[Saved entries]
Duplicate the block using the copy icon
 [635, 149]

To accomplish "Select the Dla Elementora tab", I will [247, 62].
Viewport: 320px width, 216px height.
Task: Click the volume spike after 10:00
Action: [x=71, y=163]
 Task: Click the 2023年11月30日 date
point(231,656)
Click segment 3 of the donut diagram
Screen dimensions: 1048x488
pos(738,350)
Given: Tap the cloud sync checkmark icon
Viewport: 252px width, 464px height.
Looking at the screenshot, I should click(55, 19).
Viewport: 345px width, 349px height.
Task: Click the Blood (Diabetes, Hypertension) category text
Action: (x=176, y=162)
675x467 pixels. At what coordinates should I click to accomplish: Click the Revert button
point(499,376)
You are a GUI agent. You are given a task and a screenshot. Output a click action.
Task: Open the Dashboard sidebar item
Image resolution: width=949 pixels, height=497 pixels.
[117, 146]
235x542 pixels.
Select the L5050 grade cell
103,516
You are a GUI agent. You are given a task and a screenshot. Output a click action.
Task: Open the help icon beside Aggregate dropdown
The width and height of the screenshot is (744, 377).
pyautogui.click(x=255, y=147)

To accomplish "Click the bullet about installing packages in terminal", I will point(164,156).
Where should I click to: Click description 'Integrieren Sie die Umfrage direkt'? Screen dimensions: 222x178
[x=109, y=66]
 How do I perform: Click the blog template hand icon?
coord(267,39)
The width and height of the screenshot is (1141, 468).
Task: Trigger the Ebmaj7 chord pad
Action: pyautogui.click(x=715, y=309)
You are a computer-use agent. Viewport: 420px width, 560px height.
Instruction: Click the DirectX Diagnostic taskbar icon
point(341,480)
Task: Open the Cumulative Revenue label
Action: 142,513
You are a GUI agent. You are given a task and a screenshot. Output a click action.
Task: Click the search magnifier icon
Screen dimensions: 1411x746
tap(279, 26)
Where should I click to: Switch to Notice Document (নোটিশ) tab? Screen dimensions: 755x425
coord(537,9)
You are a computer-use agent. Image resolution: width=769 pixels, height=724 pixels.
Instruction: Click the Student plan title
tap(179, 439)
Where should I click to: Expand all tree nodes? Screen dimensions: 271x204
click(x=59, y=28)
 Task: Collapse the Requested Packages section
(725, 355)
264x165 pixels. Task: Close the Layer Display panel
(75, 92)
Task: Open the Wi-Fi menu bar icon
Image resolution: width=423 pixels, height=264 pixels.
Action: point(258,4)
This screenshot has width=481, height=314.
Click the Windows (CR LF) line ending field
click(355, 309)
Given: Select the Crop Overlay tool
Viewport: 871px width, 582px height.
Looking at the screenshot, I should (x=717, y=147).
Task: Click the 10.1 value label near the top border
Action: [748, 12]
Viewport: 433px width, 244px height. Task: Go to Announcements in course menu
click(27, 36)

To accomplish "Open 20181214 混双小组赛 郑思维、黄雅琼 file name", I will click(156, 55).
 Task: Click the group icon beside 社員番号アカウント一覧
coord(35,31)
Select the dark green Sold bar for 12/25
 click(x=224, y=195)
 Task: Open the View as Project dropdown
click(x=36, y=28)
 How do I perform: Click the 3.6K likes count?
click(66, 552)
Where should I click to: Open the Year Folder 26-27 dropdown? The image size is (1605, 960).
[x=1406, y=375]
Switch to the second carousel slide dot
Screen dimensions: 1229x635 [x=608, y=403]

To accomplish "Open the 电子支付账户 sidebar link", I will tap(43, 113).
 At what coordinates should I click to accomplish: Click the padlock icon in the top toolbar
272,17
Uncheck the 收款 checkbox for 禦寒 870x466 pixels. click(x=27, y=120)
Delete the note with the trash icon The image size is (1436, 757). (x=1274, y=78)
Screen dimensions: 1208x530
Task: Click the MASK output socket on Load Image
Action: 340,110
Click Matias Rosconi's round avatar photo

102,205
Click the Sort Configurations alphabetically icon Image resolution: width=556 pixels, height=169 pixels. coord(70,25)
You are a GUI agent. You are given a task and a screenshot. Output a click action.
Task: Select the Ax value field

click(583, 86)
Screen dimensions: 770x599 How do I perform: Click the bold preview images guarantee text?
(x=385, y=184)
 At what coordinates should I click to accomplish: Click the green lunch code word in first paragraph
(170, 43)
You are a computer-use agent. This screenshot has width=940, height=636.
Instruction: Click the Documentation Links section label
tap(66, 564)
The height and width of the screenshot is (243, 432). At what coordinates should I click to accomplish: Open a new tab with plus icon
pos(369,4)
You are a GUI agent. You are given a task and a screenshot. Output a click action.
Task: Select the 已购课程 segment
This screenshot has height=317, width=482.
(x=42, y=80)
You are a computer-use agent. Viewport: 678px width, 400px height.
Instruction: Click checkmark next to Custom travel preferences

#### [Your task]
Once you have read the records above, say how many of their lines contain the word "checkmark", giving only that figure.

#### [Finished task]
2